▶ _Exercise goal_
Gather all lines in the entries that include the word "with".

▶ _Records_
◇ ◇ ◇ ◇ ◇

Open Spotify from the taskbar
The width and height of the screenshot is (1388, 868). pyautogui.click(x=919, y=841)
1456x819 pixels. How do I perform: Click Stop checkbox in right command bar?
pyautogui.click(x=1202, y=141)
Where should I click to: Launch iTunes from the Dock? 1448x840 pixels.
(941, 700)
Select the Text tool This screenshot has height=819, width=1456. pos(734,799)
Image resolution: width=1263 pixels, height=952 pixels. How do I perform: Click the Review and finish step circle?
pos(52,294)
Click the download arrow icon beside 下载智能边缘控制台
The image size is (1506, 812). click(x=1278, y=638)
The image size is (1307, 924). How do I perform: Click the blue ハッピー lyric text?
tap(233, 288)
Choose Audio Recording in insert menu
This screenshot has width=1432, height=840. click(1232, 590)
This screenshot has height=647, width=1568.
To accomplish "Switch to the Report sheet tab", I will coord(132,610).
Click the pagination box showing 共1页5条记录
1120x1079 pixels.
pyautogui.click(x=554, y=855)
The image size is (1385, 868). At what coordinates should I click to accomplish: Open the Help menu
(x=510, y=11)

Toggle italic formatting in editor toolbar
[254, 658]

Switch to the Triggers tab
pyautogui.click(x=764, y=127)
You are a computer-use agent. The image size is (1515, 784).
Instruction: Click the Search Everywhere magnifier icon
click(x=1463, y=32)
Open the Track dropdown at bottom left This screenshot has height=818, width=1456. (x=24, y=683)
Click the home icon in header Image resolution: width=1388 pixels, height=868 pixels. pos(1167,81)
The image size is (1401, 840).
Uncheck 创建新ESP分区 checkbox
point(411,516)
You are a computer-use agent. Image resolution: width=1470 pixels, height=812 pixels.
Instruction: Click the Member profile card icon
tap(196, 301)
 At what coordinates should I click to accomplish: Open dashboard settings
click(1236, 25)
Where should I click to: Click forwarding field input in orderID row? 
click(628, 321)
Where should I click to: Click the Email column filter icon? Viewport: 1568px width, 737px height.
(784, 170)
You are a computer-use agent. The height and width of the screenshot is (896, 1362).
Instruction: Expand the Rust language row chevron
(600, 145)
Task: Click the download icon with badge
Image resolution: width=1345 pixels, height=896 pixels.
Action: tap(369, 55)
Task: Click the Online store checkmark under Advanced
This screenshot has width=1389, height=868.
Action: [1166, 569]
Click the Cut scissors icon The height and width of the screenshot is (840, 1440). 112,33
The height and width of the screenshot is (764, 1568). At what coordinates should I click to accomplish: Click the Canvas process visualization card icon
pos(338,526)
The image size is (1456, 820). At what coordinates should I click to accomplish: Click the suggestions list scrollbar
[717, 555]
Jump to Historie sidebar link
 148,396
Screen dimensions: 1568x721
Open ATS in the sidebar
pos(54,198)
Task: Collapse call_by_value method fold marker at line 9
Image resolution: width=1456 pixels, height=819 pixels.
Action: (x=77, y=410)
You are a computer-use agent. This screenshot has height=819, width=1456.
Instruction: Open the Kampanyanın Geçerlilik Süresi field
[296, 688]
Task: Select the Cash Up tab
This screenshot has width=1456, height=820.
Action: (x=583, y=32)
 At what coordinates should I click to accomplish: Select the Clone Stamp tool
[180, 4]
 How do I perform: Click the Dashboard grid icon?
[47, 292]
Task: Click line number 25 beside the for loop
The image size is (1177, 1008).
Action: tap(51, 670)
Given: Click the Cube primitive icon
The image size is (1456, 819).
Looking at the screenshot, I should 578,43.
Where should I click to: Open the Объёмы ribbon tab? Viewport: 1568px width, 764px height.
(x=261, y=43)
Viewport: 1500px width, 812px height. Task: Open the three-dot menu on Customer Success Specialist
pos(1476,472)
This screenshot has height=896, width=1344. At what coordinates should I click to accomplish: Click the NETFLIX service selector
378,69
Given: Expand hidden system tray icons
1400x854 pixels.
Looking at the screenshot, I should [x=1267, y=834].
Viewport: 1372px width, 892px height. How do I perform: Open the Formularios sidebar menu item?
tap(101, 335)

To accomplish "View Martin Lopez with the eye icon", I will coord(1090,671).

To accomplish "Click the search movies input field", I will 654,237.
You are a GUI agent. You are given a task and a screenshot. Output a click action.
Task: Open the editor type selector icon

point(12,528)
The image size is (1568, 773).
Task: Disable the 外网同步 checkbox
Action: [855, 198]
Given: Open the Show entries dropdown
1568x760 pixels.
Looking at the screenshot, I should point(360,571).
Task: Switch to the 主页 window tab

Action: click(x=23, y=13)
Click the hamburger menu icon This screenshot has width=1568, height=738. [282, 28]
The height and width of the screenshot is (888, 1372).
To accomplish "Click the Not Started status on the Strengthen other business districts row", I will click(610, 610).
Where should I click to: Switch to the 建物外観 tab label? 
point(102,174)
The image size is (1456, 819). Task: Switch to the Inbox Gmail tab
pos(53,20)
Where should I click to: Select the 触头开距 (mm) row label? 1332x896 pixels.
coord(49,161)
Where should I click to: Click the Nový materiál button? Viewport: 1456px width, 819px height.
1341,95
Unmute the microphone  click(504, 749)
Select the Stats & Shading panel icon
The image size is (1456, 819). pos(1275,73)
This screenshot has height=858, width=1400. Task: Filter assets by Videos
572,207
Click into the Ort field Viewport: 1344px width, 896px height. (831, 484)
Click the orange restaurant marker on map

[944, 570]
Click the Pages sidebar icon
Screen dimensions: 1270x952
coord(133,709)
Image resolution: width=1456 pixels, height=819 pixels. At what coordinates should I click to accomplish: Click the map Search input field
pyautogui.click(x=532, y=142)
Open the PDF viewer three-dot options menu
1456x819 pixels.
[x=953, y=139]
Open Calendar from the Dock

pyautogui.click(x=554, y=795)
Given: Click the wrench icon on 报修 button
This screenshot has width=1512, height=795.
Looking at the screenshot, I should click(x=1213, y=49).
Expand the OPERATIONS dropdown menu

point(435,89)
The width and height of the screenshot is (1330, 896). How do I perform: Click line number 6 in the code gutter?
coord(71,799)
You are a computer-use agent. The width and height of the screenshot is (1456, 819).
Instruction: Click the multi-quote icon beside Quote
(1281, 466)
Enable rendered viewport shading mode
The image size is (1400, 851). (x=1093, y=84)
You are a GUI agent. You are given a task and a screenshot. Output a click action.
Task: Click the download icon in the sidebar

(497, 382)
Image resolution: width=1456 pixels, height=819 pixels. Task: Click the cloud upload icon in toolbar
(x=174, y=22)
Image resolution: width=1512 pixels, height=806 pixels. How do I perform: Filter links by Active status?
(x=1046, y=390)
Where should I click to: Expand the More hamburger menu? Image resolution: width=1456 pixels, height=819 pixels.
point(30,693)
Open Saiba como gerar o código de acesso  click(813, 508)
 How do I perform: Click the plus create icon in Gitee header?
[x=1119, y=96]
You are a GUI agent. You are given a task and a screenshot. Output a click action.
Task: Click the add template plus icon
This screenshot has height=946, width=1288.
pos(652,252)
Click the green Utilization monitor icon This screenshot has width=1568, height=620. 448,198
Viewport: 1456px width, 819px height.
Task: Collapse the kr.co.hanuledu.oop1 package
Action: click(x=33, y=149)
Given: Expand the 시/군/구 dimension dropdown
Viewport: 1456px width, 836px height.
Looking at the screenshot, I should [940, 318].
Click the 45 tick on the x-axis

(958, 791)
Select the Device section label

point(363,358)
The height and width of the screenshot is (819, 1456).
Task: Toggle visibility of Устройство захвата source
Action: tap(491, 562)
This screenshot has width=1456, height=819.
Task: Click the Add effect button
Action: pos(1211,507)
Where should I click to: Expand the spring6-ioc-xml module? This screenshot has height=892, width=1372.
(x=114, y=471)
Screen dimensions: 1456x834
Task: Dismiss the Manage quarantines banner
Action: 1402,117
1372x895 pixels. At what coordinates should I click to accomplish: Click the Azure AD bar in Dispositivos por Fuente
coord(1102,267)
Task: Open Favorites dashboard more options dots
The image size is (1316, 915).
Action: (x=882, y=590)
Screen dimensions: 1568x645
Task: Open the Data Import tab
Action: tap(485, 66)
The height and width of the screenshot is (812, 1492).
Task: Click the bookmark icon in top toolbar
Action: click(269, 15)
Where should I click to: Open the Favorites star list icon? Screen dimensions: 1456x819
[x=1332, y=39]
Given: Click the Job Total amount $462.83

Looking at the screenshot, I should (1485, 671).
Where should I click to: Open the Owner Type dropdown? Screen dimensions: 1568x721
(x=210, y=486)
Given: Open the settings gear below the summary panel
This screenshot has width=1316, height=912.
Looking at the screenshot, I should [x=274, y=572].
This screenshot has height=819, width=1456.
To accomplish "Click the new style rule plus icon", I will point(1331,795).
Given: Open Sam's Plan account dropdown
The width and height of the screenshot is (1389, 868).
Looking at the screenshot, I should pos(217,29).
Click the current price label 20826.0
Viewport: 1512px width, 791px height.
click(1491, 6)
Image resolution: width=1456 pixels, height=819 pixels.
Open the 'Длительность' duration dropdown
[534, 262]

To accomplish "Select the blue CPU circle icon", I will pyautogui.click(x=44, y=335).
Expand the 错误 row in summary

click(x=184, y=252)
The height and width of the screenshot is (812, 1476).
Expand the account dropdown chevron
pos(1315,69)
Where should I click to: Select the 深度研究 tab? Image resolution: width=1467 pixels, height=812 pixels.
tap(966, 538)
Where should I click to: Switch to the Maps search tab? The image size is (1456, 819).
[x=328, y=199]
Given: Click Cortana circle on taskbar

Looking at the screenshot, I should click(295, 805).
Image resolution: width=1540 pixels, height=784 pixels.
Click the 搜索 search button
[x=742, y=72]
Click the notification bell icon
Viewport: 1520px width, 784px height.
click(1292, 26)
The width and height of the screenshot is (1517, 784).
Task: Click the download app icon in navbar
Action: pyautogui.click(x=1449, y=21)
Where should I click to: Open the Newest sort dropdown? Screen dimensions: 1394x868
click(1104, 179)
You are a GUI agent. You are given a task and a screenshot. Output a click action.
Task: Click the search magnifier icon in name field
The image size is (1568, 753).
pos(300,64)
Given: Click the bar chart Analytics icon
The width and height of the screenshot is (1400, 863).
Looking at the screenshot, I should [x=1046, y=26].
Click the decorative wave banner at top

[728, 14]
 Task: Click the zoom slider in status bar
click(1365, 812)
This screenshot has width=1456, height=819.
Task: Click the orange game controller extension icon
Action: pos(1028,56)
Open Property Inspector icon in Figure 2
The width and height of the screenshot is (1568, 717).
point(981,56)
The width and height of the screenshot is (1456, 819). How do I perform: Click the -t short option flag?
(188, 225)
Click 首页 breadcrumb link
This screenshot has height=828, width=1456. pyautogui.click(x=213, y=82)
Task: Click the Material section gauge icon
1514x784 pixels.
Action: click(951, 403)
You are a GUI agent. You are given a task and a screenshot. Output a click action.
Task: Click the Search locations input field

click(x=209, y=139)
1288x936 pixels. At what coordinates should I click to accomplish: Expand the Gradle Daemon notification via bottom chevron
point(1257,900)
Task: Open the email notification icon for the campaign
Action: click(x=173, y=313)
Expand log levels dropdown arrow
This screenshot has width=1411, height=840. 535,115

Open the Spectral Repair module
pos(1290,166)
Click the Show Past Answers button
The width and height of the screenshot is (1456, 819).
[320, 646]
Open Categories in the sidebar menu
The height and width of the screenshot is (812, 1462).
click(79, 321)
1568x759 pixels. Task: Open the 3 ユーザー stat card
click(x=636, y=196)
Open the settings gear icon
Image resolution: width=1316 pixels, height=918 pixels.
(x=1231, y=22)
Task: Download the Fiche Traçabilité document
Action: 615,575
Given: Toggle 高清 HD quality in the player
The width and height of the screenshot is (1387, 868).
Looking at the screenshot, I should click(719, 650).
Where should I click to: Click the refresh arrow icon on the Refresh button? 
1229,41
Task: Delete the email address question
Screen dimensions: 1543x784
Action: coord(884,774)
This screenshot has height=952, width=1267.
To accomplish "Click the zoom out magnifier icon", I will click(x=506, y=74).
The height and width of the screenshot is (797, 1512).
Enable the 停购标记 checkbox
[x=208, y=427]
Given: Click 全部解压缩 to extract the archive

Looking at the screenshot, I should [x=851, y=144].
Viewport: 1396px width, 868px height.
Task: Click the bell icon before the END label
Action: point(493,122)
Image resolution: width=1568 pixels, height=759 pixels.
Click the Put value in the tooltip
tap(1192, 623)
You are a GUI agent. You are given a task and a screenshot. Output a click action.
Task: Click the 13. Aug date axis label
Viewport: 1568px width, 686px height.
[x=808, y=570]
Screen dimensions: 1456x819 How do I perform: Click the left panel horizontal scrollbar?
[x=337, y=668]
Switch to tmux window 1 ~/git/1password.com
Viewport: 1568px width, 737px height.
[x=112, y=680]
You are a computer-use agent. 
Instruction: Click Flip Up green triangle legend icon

◇ ◇ ◇ ◇ ◇

▶ _Answer below_
Task: Click the download icon with badge
To accomplish "View Martin Lopez with the eye icon", I will coord(1090,671).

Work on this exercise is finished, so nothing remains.